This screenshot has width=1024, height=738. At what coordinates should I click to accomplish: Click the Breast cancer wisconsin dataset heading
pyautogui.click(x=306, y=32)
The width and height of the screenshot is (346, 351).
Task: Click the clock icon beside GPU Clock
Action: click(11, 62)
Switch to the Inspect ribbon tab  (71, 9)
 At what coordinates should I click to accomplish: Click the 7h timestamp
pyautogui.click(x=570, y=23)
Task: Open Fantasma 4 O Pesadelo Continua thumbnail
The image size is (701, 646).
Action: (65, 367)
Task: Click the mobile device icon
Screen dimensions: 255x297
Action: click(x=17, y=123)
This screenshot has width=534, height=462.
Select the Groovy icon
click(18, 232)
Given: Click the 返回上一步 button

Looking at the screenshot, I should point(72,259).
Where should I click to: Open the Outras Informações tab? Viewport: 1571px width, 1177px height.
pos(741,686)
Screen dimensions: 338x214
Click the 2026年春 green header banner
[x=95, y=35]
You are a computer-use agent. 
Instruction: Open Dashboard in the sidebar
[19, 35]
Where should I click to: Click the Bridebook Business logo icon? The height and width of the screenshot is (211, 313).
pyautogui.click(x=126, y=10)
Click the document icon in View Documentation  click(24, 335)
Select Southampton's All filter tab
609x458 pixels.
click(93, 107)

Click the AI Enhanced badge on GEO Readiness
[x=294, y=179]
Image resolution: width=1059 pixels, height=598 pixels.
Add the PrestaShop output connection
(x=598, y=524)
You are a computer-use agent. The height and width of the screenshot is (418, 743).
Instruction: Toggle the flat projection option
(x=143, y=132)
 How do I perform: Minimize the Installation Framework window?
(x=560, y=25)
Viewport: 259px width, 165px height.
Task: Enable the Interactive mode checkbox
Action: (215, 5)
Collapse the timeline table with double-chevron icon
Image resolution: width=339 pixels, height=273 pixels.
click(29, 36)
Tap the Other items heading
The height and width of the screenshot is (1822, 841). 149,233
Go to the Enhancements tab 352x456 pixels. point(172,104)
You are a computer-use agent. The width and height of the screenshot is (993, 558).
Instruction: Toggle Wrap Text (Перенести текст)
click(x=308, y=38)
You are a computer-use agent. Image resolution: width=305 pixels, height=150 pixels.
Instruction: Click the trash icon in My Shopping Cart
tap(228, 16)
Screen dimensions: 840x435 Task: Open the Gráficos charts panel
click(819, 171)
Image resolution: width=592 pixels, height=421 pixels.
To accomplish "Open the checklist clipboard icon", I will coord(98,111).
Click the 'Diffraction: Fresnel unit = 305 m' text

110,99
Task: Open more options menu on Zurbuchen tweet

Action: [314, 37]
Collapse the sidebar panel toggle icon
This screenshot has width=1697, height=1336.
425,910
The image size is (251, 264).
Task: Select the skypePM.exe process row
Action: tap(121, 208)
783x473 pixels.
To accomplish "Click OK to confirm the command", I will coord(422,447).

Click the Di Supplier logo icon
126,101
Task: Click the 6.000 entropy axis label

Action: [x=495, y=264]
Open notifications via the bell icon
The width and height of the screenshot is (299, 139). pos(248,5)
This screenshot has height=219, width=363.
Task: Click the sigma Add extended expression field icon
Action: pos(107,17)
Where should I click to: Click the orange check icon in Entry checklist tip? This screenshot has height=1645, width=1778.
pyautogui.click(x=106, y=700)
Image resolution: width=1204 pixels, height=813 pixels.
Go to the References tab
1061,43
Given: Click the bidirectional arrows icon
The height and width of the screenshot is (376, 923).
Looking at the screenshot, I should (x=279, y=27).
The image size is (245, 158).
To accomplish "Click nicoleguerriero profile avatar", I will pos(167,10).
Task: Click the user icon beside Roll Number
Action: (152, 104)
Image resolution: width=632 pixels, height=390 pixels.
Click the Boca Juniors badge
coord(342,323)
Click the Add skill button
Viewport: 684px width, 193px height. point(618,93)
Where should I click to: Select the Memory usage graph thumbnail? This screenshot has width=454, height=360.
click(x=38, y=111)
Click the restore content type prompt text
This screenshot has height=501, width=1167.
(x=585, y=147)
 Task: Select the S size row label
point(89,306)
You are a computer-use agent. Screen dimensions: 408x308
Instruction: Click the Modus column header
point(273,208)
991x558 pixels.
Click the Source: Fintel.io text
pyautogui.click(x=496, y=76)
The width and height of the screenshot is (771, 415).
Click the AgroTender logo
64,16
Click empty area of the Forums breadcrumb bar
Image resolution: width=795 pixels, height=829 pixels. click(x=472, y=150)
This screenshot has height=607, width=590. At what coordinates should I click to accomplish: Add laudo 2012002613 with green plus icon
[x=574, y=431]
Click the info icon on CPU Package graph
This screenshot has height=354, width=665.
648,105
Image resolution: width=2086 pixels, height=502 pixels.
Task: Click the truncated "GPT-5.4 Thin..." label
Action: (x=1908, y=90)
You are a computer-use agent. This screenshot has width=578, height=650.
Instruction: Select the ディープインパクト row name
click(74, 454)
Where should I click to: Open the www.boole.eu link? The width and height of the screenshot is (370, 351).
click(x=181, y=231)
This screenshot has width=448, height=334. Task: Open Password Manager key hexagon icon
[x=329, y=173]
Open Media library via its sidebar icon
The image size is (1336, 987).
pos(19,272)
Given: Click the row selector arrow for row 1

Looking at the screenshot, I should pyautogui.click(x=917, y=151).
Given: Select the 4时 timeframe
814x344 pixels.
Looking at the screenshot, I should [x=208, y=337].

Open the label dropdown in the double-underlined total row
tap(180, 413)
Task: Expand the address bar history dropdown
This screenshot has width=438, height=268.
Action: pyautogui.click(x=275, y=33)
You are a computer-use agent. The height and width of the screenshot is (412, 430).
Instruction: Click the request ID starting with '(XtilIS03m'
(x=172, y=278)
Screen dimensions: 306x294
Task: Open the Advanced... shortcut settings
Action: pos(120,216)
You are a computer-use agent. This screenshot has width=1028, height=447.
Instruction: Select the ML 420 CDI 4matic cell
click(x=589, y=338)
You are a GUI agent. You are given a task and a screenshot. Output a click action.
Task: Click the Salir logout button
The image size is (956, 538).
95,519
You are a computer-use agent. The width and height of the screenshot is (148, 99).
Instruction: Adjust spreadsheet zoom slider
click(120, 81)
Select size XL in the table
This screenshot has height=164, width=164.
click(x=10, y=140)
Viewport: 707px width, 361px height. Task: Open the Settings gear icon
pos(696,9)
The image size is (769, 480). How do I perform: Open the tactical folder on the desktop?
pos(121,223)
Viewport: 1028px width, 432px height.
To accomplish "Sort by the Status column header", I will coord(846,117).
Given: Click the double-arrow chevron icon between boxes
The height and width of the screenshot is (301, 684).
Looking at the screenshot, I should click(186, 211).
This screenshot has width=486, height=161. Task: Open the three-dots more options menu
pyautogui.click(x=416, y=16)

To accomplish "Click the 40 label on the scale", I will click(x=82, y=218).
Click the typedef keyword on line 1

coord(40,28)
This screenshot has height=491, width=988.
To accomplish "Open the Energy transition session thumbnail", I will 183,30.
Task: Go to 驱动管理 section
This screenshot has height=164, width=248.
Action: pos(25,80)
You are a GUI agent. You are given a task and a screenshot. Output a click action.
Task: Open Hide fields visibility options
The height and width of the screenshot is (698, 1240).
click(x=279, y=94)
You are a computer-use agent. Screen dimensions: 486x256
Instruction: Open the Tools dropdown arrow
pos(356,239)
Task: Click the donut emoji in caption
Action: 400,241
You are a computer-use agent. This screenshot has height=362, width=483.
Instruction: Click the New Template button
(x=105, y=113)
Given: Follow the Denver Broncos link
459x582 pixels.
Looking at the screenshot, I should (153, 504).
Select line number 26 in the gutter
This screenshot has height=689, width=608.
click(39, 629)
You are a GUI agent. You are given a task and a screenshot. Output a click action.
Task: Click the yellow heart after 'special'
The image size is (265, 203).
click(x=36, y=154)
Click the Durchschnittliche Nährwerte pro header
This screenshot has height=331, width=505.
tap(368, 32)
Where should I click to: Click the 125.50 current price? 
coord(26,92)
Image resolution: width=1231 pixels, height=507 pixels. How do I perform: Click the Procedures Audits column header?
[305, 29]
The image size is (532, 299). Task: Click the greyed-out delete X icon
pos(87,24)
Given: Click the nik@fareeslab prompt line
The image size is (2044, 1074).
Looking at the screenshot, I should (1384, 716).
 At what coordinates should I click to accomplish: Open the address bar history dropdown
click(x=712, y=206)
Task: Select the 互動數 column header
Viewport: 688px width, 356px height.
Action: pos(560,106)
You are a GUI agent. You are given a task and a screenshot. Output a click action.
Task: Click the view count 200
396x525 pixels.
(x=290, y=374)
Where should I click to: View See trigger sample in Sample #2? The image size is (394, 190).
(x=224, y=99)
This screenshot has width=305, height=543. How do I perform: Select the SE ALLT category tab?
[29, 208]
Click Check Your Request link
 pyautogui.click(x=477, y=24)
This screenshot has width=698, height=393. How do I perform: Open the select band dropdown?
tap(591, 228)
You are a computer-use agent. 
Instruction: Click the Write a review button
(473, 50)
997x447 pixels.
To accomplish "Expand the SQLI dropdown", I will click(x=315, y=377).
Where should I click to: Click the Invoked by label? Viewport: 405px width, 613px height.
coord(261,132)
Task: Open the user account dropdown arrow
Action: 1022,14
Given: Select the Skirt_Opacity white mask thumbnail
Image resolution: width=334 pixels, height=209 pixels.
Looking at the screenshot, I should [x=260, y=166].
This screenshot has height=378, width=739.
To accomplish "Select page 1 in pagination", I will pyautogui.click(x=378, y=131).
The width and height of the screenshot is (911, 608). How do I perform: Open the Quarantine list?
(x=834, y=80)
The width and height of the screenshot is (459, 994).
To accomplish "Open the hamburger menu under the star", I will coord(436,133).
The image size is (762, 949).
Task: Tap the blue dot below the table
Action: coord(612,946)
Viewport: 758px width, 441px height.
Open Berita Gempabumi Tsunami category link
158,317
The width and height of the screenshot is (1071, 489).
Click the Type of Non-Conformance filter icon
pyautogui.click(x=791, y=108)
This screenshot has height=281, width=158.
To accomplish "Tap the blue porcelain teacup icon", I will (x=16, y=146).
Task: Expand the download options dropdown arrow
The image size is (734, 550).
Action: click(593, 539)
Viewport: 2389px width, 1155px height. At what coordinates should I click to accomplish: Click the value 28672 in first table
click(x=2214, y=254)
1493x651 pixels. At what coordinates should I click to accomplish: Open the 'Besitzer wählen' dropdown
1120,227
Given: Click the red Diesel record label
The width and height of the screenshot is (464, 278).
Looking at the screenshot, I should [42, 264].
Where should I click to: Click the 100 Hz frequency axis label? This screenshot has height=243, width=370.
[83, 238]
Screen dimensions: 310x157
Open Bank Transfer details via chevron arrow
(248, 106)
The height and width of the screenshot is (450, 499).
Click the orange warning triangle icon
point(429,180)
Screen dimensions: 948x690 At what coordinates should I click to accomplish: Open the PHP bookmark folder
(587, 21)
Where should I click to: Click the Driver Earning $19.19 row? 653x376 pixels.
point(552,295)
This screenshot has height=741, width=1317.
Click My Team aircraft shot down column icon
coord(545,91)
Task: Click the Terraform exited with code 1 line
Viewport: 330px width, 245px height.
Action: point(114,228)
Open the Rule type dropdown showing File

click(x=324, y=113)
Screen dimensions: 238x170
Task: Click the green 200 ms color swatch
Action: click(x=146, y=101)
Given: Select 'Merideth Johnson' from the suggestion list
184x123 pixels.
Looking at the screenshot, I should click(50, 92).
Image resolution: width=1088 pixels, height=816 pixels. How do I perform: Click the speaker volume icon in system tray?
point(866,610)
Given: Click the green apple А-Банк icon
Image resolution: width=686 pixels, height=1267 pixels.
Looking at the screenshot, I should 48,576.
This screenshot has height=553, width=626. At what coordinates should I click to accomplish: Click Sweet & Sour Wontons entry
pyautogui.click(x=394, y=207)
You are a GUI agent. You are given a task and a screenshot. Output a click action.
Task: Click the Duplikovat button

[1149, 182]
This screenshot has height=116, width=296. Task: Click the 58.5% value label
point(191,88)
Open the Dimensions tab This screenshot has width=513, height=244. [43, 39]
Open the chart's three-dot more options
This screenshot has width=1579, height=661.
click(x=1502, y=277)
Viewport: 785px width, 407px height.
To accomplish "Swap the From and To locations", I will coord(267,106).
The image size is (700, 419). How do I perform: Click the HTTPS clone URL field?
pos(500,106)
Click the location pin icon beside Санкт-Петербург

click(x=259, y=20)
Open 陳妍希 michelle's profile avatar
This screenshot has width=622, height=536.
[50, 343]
__________________________________________________
**The task:** Retype word for word everything in the listing above from the line that holds "Where should I click to: View" down to the line that holds "The width and height of the screenshot is (1071, 489).". Keep both end lines and leave out the rest.

**Written answer:**
Where should I click to: View See trigger sample in Sample #2? The image size is (394, 190).
(x=224, y=99)
This screenshot has width=305, height=543. How do I perform: Select the SE ALLT category tab?
[29, 208]
Click Check Your Request link
 pyautogui.click(x=477, y=24)
This screenshot has width=698, height=393. How do I perform: Open the select band dropdown?
tap(591, 228)
You are a computer-use agent. 
Instruction: Click the Write a review button
(473, 50)
997x447 pixels.
To accomplish "Expand the SQLI dropdown", I will click(x=315, y=377).
Where should I click to: Click the Invoked by label? Viewport: 405px width, 613px height.
coord(261,132)
Task: Open the user account dropdown arrow
Action: 1022,14
Given: Select the Skirt_Opacity white mask thumbnail
Image resolution: width=334 pixels, height=209 pixels.
Looking at the screenshot, I should [x=260, y=166].
This screenshot has height=378, width=739.
To accomplish "Select page 1 in pagination", I will pyautogui.click(x=378, y=131).
The width and height of the screenshot is (911, 608). How do I perform: Open the Quarantine list?
(x=834, y=80)
The width and height of the screenshot is (459, 994).
To accomplish "Open the hamburger menu under the star", I will coord(436,133).
The image size is (762, 949).
Task: Tap the blue dot below the table
Action: coord(612,946)
Viewport: 758px width, 441px height.
Open Berita Gempabumi Tsunami category link
158,317
The width and height of the screenshot is (1071, 489).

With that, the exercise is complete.